Je l'appelle Moloch. Notre metteuse en scène nous a demandé de confectionner une "statue hideuse" qui aurait toute sa place dans notre acte II de "Brûler des Voitures", la formidable pièce de Matt Hartley que nous jouons en ce moment (prochaines programmations pour octobre : Bidache le 1er, Dax Atrium le 15 et Bordeaux Théâtre de La Pergola le 29), avec les collègues de scène nous sommes allés sur la plage au printemps et avons recueilli matière de la statue, corps, membres et viscères : cochonneries échouées sur le sable au sortir de l'hiver. L'océan est un gros vomisseur, tout le monde le sait, il avale et il rejette ce que nous sommes, ce que nous produisons, eaux et grèves sont saturées.
Je finis d'assembler aujourd'hui dans mon atelier celui que j'appelle désormais "Moloch". Moloch titre du formidable polar de Thierry Jonquet paru il y a quelques années chez Gallimard dans la collection mythique Série Noire. Moloch, Dieu tueur d'enfants dans l'Ancien Testament mais aussi à Carthage. Moloch, omniprésent de nos jours en Syrie, en Méditerranée du côté des plages de Lampedusa. Moloch force vivante dans plein d'autres endroits dévoreurs de mômes dans le monde, où la vie d'un enfant n'a aucun prix.
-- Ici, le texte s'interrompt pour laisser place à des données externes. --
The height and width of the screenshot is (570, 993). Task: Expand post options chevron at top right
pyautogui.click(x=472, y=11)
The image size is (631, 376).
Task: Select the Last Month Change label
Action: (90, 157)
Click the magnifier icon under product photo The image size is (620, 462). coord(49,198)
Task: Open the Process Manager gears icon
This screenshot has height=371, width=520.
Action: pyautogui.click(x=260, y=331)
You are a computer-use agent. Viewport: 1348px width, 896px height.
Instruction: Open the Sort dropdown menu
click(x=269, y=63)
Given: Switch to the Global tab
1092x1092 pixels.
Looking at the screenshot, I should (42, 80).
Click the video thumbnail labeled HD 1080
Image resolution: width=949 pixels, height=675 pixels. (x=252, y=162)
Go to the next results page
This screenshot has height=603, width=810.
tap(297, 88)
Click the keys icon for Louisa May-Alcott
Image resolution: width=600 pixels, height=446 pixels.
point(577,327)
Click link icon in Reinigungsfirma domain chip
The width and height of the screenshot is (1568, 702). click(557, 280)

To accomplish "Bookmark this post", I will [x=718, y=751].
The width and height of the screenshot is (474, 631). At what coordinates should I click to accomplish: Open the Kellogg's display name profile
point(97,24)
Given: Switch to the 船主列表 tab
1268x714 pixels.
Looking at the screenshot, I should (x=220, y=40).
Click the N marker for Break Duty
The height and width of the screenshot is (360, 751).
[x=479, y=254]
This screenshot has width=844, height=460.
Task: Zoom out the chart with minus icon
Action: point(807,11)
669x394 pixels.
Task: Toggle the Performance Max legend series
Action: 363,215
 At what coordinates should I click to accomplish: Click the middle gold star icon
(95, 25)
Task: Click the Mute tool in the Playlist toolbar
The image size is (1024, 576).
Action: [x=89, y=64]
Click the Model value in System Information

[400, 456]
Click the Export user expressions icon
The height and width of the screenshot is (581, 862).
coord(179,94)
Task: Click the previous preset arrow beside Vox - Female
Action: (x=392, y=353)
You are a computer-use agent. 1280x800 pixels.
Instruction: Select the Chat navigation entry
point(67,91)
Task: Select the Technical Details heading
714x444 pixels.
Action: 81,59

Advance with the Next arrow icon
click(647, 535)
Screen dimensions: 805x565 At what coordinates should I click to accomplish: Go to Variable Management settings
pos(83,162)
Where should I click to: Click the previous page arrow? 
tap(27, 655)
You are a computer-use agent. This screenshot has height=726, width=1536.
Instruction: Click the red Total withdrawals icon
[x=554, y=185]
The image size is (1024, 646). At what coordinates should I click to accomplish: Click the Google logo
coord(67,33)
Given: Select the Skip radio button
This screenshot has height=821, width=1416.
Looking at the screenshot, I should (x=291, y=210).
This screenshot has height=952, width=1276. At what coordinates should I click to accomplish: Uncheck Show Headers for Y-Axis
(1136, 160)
Moloch dans notre pièce où, là aussi, la vie d'un enfant - petit rom en cavale - compte peu ou prou devant la carrière et le fric, surtout si l'enfant en question, broyé par la voiture, n'est qu'une "menace encapuchonnée", fruit d'une "sous-culture de dégénérés". Un enfant qui, somme toute, ne valait rien.
Moloch a de beaux jours devant lui mais il trouvera toujours en face de lui des gens dressés, des gens qui lui diront d'aller se faire foutre, qui lui diront/montreront que même si son pouvoir est immense il y aura quelqu'un debout devant ses griffes et ses crocs, quelqu'un pour se battre, pour relever le défi. Se battre contre les dévoreurs d'enfants, se battre contre tous les Moloch du monde.